(SeaPRwire) – According to a new multi-decade study, heat from the deep ocean is advancing toward Antarctica, offering definitive proof that the Southern Ocean is undergoing changes driven by climate change.
Published today in Communications Earth & Environment, the research cautions that this warming endangers the structural integrity of Antarctic ice sheets. As one of the planet’s most rapidly warming regions, Antarctica is seeing an acceleration in ice loss as the ocean warms, which in turn contributes to higher sea levels. In 2022, the global mean sea level hit a record, measuring four inches higher than in 1993. These results serve as a serious alert that major climate threats are developing in the deep waters around Antarctica.
“We see a strong signal in the observational data from recent decades showing that large water masses, holding substantial anthropogenic and general heat, are intruding upon the Southern Ocean near Antarctica. This is happening at the expense of the natural deep waters and is linked to the shrinking of Antarctica,” stated Ali Mashayek, a professor in the University of Cambridge’s earth sciences department and a co-author of the study.

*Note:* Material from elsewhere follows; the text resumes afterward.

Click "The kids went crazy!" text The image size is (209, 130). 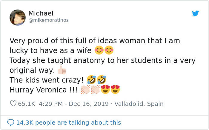47,80
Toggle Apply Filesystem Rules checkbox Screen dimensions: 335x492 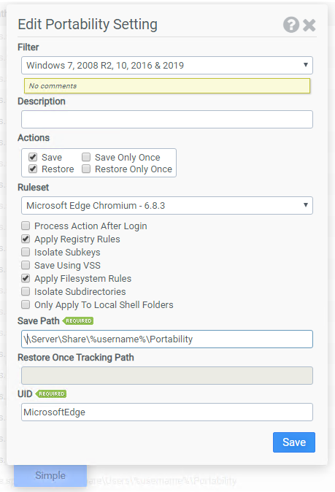tap(26, 278)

This marks the first occasion scientists have documented this movement of deep-ocean heat across the Southern Ocean. Previously, a lack of sufficient data prevented the detection of this warming pattern. “Gathering observations in this area is extremely challenging,” explained Joshua Lanham, the study’s lead author. The team utilized data from research sites called transects, which collect measurements such as temperature and nutrient levels approximately every ten years. They enhanced this dataset with publicly accessible information from “Argo floats,” robotic instruments that supply ongoing data for the upper ocean. Using machine learning, they merged the Argo data with the long-term transect records to generate monthly reconstructions spanning the last forty years.
The analysis verifies a long-held suspicion among climate scientists: a warm body of water called “circumpolar deep water” has grown in size and moved closer to the Antarctic continental shelf over the last two decades. The ocean takes in about 90% of the surplus heat from global warming, and the majority of this is held in the Southern Ocean. The warming of waters beneath the ice sheets poses a risk to the stability of Antarctica’s ice shelves, which are crucial for holding back the inland ice sheets and glaciers from sliding into the sea.

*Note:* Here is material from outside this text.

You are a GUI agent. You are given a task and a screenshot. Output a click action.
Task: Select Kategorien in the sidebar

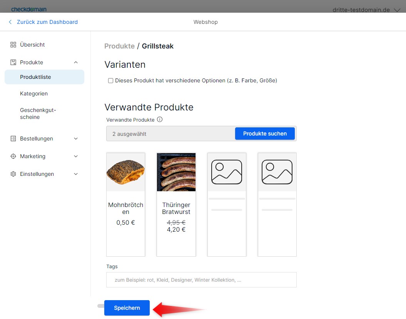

“The primary way these ice shelves become unstable is through melting caused by warm water beneath them. This can remove their supporting role, leading to sea level rise. Therefore, the implications of this warm water moving poleward are highly significant,” Lanham said. “The total volume of fresh water locked in these inland glaciers has the potential to elevate sea levels by approximately 58 meters [190 ft.].”

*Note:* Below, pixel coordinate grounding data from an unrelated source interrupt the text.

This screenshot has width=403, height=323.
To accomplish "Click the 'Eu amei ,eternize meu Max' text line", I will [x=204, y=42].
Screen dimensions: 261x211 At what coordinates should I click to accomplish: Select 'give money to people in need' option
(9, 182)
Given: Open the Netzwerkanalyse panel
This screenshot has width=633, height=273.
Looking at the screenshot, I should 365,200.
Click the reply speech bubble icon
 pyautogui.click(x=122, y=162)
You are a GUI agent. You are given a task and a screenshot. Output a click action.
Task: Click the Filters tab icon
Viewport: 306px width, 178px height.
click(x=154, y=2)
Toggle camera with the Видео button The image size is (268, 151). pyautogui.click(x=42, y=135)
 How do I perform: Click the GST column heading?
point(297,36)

The findings, however, were anticipated. “Broadly speaking, there is substantial, accumulated observational proof that the ice shelves are increasingly at risk,” Mashayek commented. “Our research demonstrates an observable trend indicating that additional heat is reaching Antarctica.”
The global mean sea level has increased by eight to nine inches since 1880, and this rate is speeding up as glaciers and ice sheets melt, pouring fresh water into the oceans. Rising seas from Antarctic ice melt heighten the threat of coastal flooding and can lead to more powerful storms.
The Antarctic ice sheets and the Southern Ocean are also vital for controlling the global climate system—alterations to Antarctica’s ice mass could influence weather phenomena such as El Niño. This study contributes to an expanding collection of recent research that records major transformations in the Earth’s polar oceans.
Separate research released earlier this month indicated that the Atlantic meridional overturning circulation (AMOC), a network of global ocean currents, is nearer to a breakdown than earlier estimates suggested. The system is weakening as Arctic air temperatures climb quickly due to global warming. A failure of this circulation would cause sea levels in the Atlantic to rise, displace the tropical rainfall belt essential for food production for millions, and bring exceptionally cold winters and summer droughts to parts of Europe.
The AMOC depends on the cold, dense water present in the Arctic and Antarctic. These cold waters descend into the deep ocean, fueling a global “conveyor belt” of deep-sea currents. As waters in both polar regions warm, this circulation is thrown off balance because warm, fresh water from melted land ice is less dense and does not sink as readily as cold, salty water.
“There’s a well-known saying that what happens in the Southern Ocean doesn’t stay in the Southern Ocean,” Mashayek cautioned. “The same applies to the Arctic. Both regions have massive global consequences that can manifest quite rapidly on timescales relevant to humanity.”